(Items listed in a dataset)
*** Begin section ***

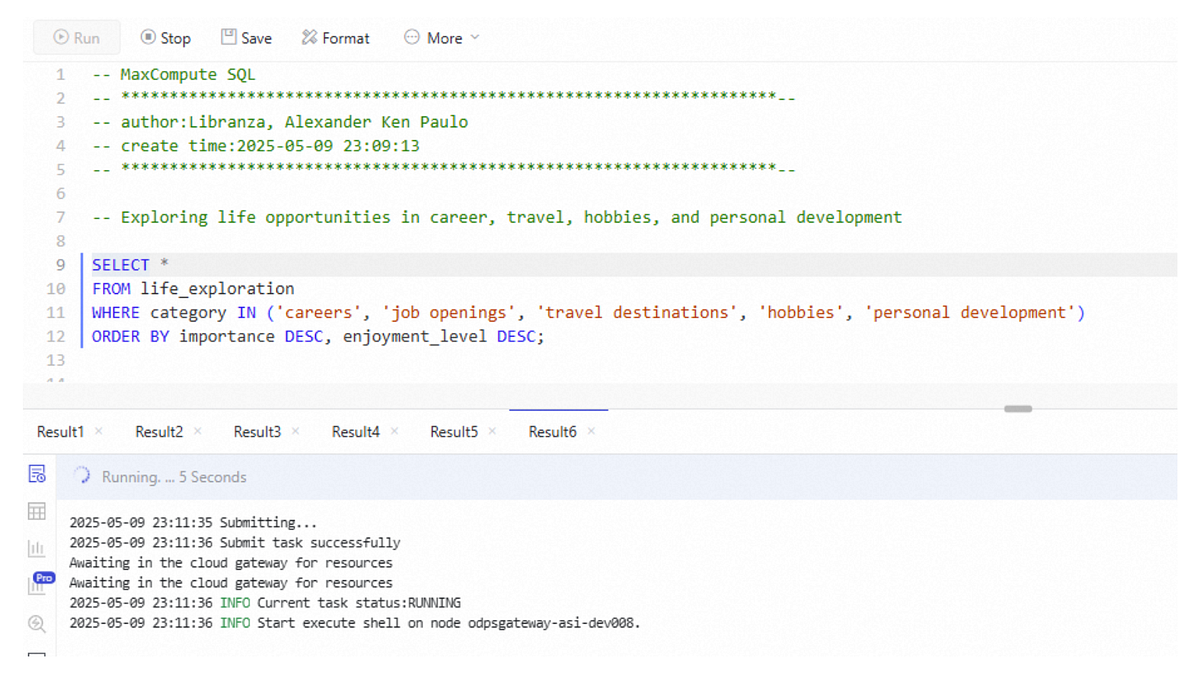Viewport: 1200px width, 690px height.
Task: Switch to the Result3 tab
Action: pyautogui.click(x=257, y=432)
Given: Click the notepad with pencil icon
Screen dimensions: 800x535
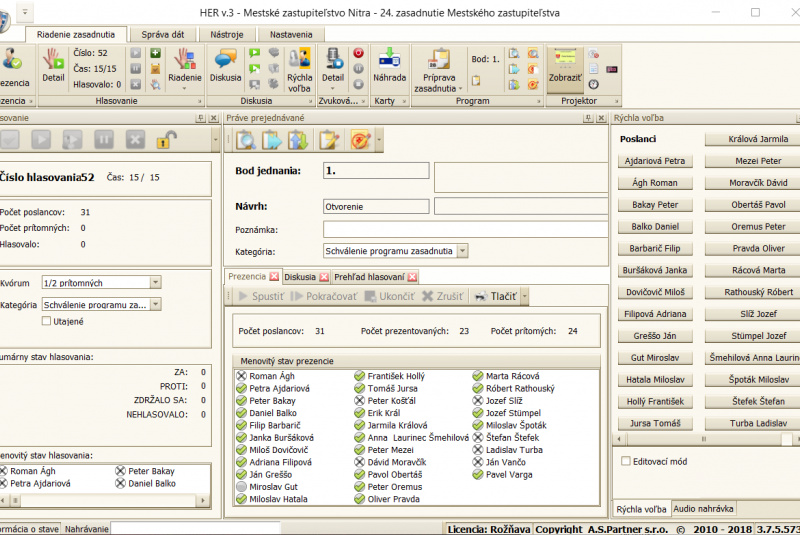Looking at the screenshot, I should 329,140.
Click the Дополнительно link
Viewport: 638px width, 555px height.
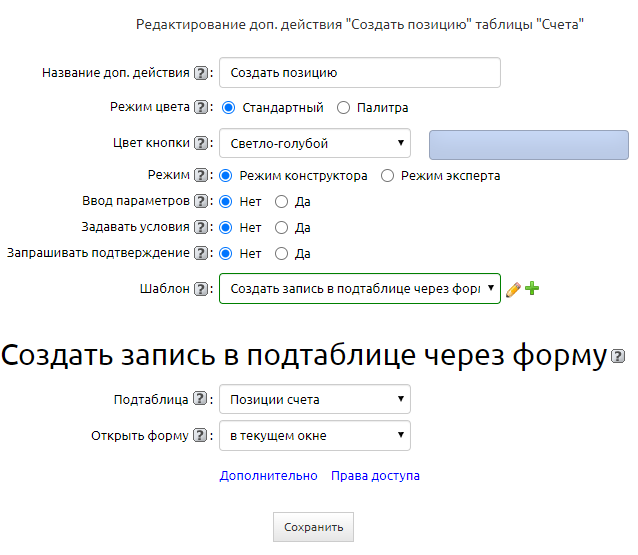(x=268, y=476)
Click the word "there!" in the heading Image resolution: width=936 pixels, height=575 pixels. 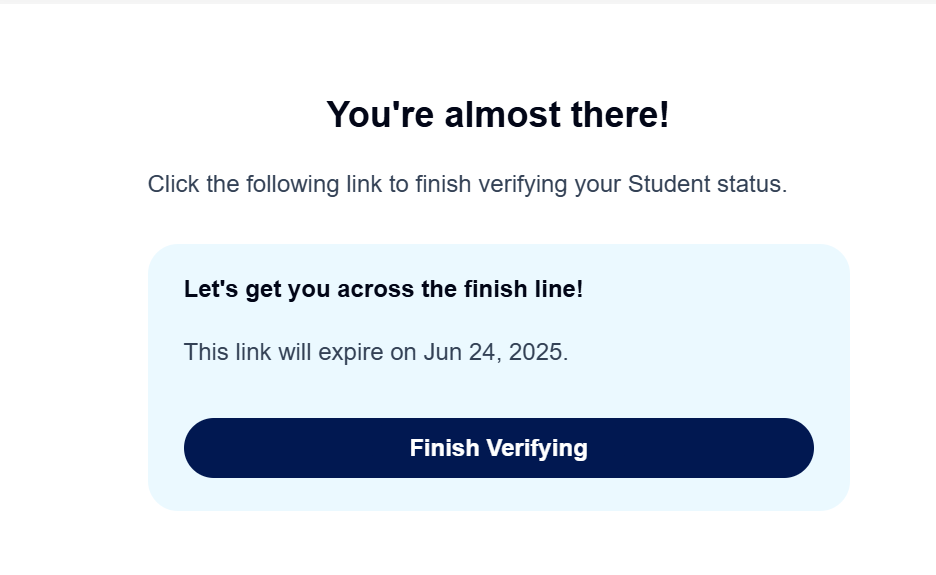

*** End section ***

__Instructions for the task__:
Take the line with "Given: Click the notepad with pencil icon" and every line after it through the end of the data, and write only them out exactly, leaving out the pictures.

__Task output__:
Given: Click the notepad with pencil icon
Screen dimensions: 800x535
Looking at the screenshot, I should 329,140.
Click the Дополнительно link
Viewport: 638px width, 555px height.
(x=268, y=476)
Click the word "there!" in the heading Image resolution: width=936 pixels, height=575 pixels. 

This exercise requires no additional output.